» **THE EXERCISE**:
Count how many lines in the records below contain the string "month", and reply with that number alone.
----- ROWS
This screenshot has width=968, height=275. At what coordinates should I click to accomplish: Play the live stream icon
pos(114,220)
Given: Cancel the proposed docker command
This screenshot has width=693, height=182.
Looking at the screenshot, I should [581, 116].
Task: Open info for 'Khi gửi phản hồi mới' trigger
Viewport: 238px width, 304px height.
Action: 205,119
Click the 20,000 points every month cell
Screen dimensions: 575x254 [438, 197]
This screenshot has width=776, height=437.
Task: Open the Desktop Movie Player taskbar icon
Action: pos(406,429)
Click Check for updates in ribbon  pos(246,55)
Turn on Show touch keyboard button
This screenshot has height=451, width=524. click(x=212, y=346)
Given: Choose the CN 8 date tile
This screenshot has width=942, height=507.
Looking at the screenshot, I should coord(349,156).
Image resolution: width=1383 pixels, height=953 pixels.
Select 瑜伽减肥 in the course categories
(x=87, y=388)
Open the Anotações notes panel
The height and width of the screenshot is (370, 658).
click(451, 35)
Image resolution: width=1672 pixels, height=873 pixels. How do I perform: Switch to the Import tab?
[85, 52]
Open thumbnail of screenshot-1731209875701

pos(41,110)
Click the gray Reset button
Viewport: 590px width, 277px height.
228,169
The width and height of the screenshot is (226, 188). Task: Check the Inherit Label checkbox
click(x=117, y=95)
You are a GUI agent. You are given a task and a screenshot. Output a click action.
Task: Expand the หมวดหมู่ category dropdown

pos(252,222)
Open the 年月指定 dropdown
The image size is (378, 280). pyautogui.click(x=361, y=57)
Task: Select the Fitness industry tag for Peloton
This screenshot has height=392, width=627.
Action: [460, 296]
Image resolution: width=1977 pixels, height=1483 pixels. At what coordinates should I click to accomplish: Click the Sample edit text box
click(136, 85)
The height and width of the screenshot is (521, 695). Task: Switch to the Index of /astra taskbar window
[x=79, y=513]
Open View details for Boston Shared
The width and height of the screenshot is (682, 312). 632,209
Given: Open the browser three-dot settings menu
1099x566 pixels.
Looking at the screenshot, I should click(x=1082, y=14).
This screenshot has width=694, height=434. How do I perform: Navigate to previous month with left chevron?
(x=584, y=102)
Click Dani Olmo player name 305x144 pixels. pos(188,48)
----------
» **SOLUTION TO THE EXERCISE**:
2